Carbon and sulfur isotopes as tracers of fluid-fluid and fluid-rock interaction in geothermal systems

Monday, 15 December 2014: 3:10 PM
Andri Stefansson1, Nicole S Keller1, Johann Gunnarsson Robin1, Rikey Kjartansdottir1, Shuhei Ono2 and Arny Erla Sveinbjörnsdottir1, (1)University of Iceland, Reykjavik, Iceland, (2)MIT, Cambridge, MA, United States
Carbon and sulfur are among major components in geothermal systems. They are found in various oxidation state and present in solid phases and fluids (water and vapor). In order to study the reactions and mass movement within multiphase geothermal systems, we have combined geochemical fluid-fluid and fluid-rock modelling with sulfur and carbon isotope fractionation modelling and compared the results with measured carbon and sulfur isotopes in geothermal fluids (water and vapor) for selected low- and high-enthalpy geothermal systems in Iceland. In this study we have focused on δ34S for H2S in vapor and water and SO4 in water as well as δ13C for CO2 in vapor and water phases. Isotope fractionations for CO2 and H2S between vapor and liquid water, upon aqueous speciation and upon carbonate and sulfide mineral formation were revised. These were combined with reaction modelling involving closed system boiling and progressive water-rock interaction to constrain the mass movement and isotope abundance between various phases.
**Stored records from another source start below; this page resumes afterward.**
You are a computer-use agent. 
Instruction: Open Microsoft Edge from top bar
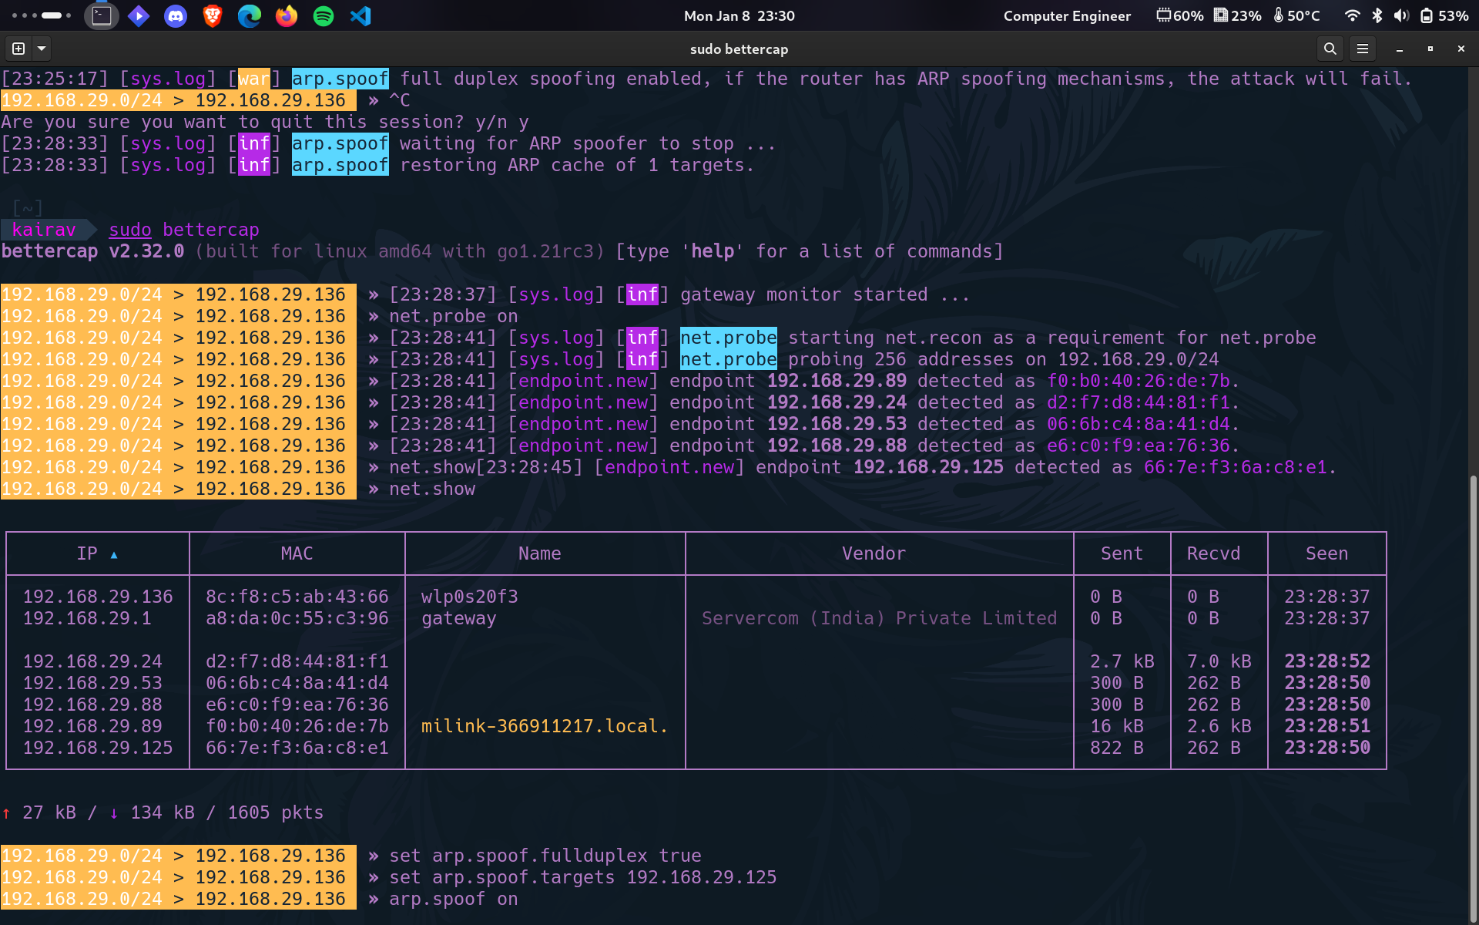point(249,15)
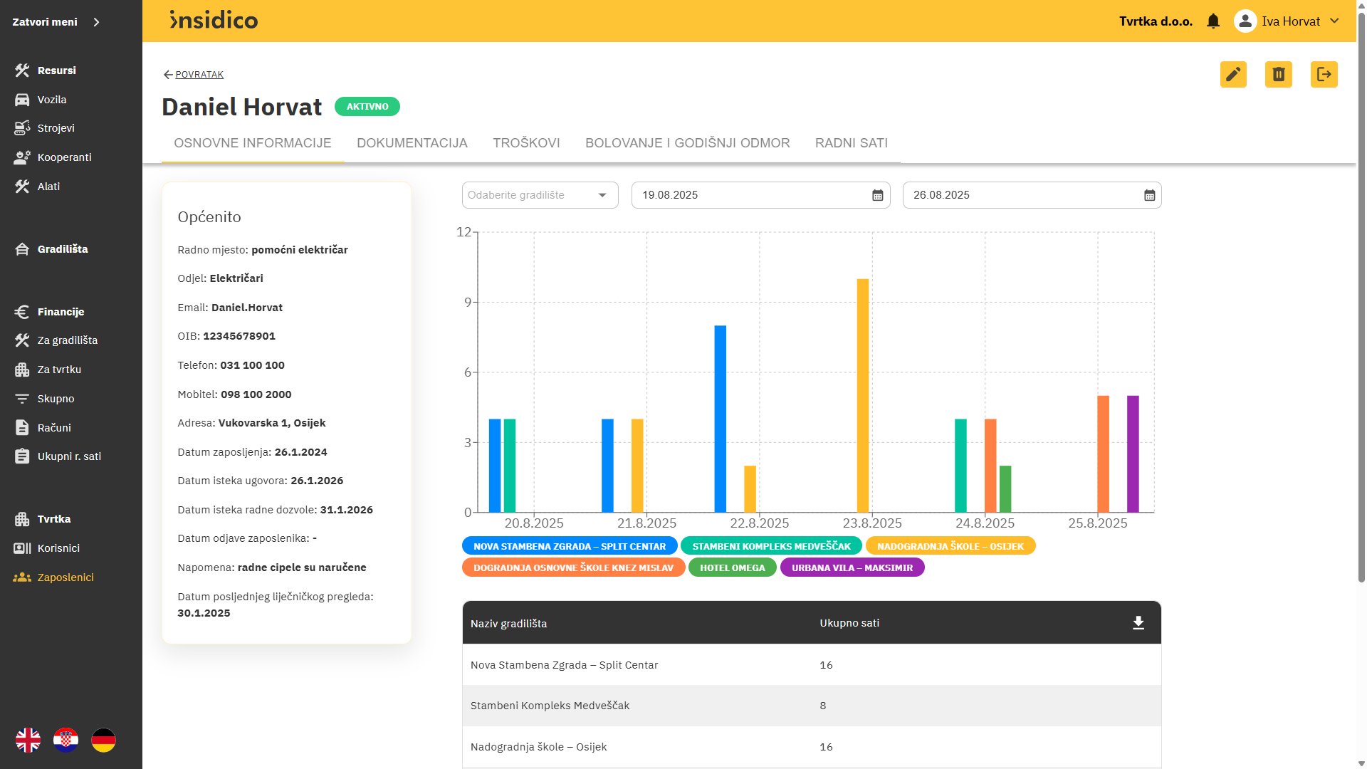
Task: Toggle Nova Stambena Zgrada – Split Centar legend
Action: (x=570, y=546)
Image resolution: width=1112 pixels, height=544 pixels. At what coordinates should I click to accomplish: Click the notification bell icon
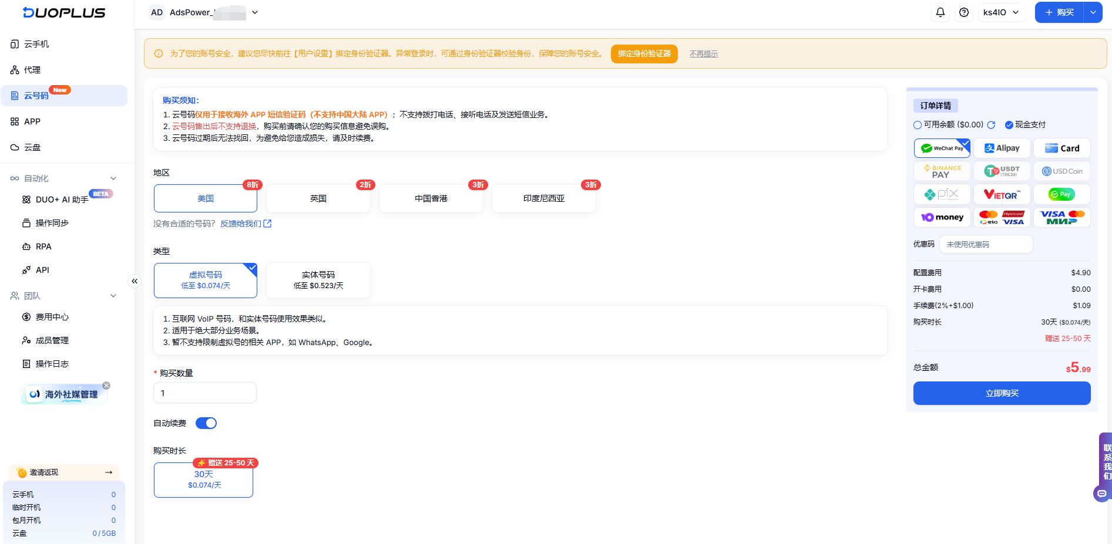click(x=940, y=12)
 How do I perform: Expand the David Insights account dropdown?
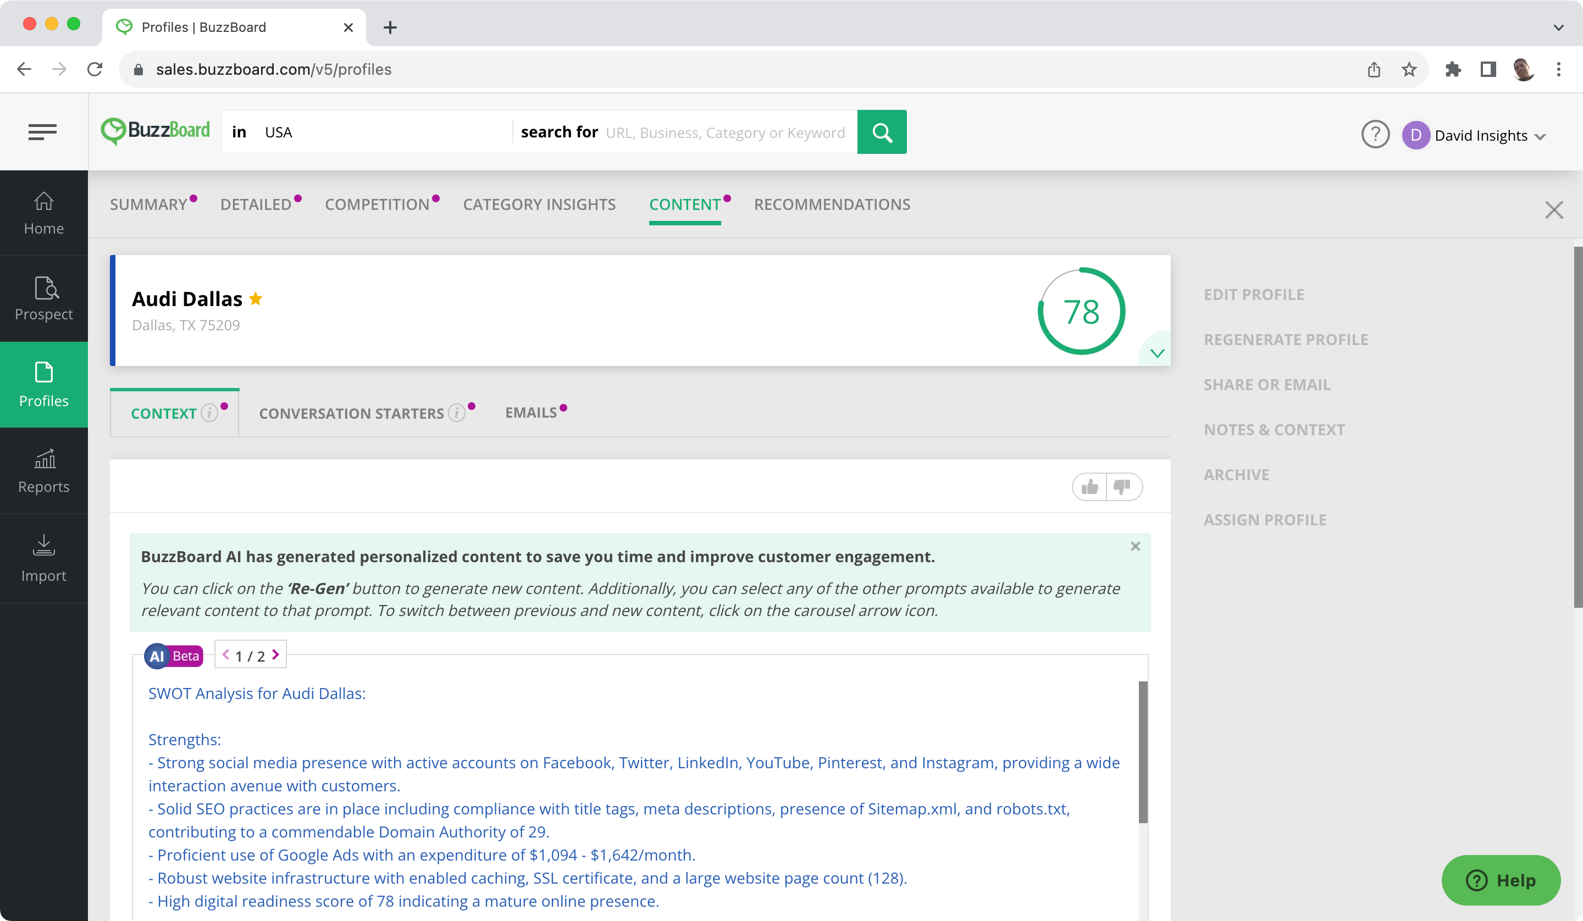[x=1539, y=136]
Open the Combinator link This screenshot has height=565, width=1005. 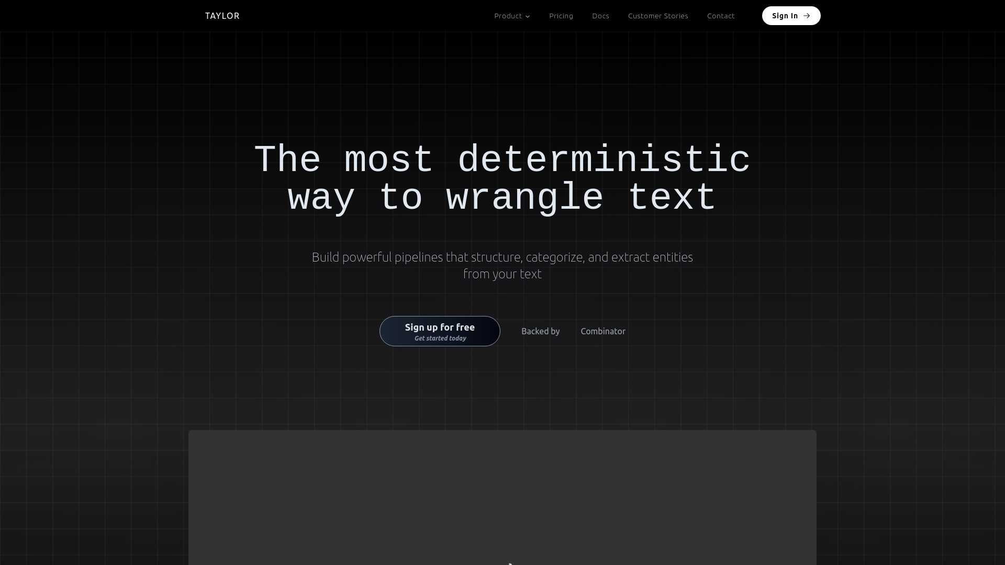tap(603, 331)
The results indicate that for a closed system, carbon and sulfur isotope abundance is largely dependent on progressive fluid-fluid and fluid-rock interaction and the initial total δ34S and δ13C value of the system. Initially, upon progressive fluid rock interaction the δ34S and δ13C values for the bulk aqueous phase approach that of the host rocks. Secondary mineral formation may alter these values, the exact isotope value of the mineral and resulting aqueous phase depending on aqueous speciation and isotope fractionation factor. In turn, aqueous speciation and mineral saturation depends on progressive fluid-rock interaction, fluid-fluid interaction, temperature and acid supply to the system. Depressurization boiling also results in isotope fractionation, the exact isotope value of the vapor and aqueous phase depending on aqueous speciation and isotope fractionation fractor. In this way, carbon and sulfur isotopes may be used combined with measured values for natural fluids to constrain mass movement upon fluid-fluid and fluid-rock interaction in geothermal systems.